Multi-file hazard data
Some probabilistic hazard datasets are organized by event, typically with each event stored in its own file. For example, probabilistic flood data may be represented by a series of raster files.
Probabilistic data organized in this way means the RiskScape pipeline processes the hazard data sequentially, event by event.
For example, it is more efficient for RiskScape to process a set of flood GeoTIFFs representing 100 different flooding scenarios one file at a time. Trying to open 100 large GeoTIFFs all at once is going to go very slowly and require a lot of the same data to be read from disk over and over again.
Multiple GeoTIFFs example
If you have a set of GeoTIFFs, each one representing a different event, then you can process them into an event loss table with the following worked example.
To start, we need to create a CSV that enumerates the files and supplies any extra metadata that
belongs to each file (e.g. event id, probability metadata such as an ARI or exceedance probability). The most important
bit, though, is the hazard_file
path to the GeoTIFF file, which is relative to the CSV file.
eventid,hazard_file,probability_metadata
1,maps/flood_01.tif,0.001
2,maps/flood_02.tif,0.045
3,maps/flood_03.tif,0.012
...
We can add this to our RiskScape project.ini
as a relation dataset, which will allow us to process each event map
one by one.
[bookmark flood_maps]
location = flood_maps.csv
# make sure the ID is a number
set-attribute.id = int(id)
# this bit turns the location in to a coverage which we can spatially query
set-attribute.coverage = bookmark(id: hazard_file, options: {}, type: 'coverage(floating)')
With this bookmark, we can now build an event loss table for all the hazard maps in the CSV as though it is a single probabilistic dataset.
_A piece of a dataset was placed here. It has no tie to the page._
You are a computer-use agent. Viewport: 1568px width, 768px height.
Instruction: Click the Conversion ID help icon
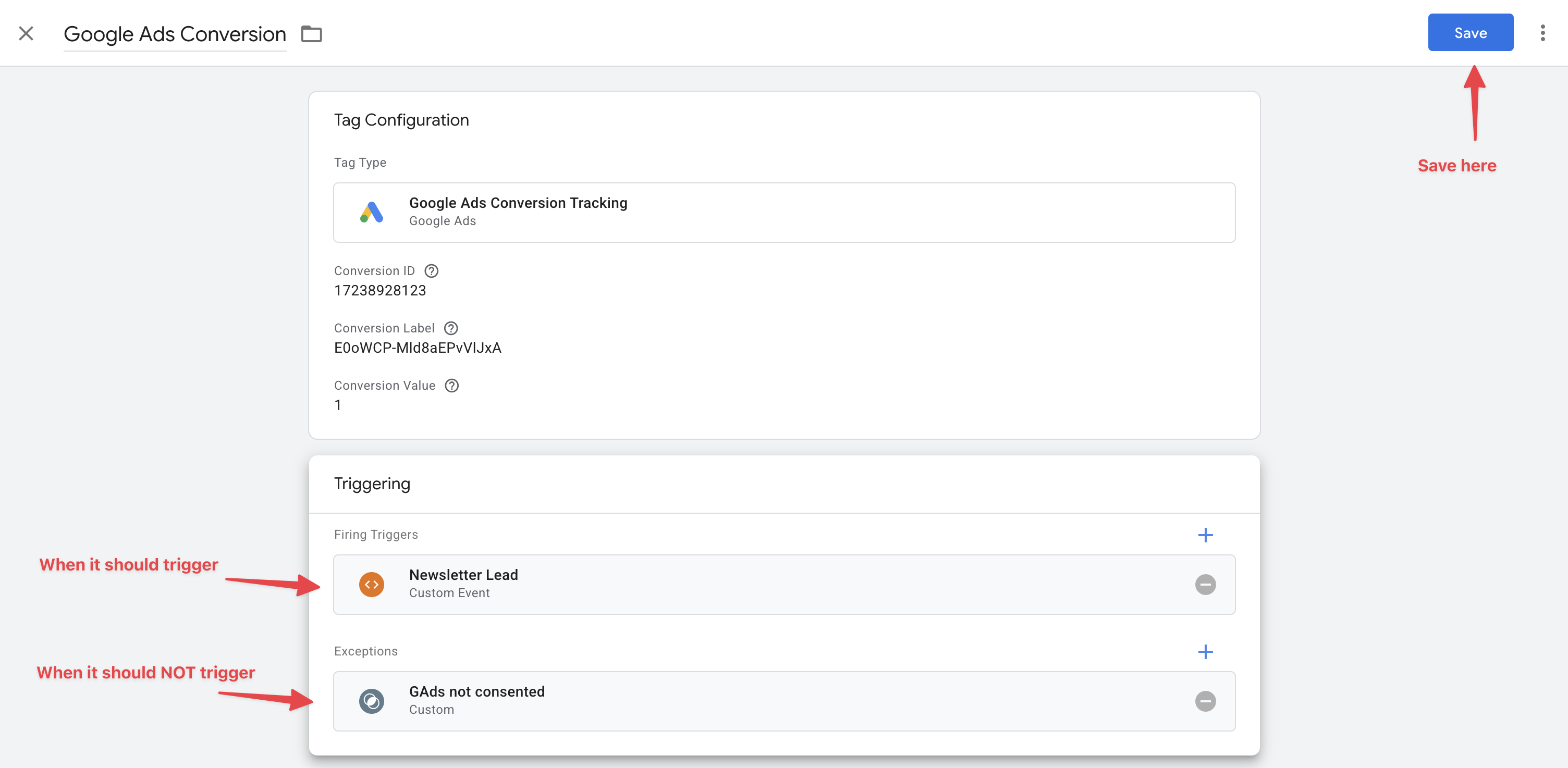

You will also need some sort of loss function present in your project.ini
file.
This example will assume the function is called loss_function
, e.g.
[function loss_function]
location = my-project/loss_function.py
argument-types = [building: anything, gmv: floating]
return-type = floating
Then, assuming we also have a buildings
bookmark configured for our exposure-layer data, we can use the following pipeline
to generate the event loss table.
input('flood_maps', name: 'event') as event_input
-> join.lhs
input('buildings', name: 'building') as exposure_input
-> join.rhs
# this combines each building with each map
join(on: true)
->
# each row is now a building and a flood map, we can sample the flood depth
# (`hazard_intensity`) for each building
select({
*,
hazard_intensity: sample_centroid(
geometry: building,
coverage: event.coverage
)
})
->
# we can now compute a loss value for each building
select({
event: event,
hazard_intensity: hazard_intensity,
exposure: exposure.id,
loss: loss_function(building, hazard_intensity)
})
->
# total the exposures by event - this is our event loss table
group(
select: {
event,
sum(loss) as total_loss
},
by: event
)
->
save('event-loss')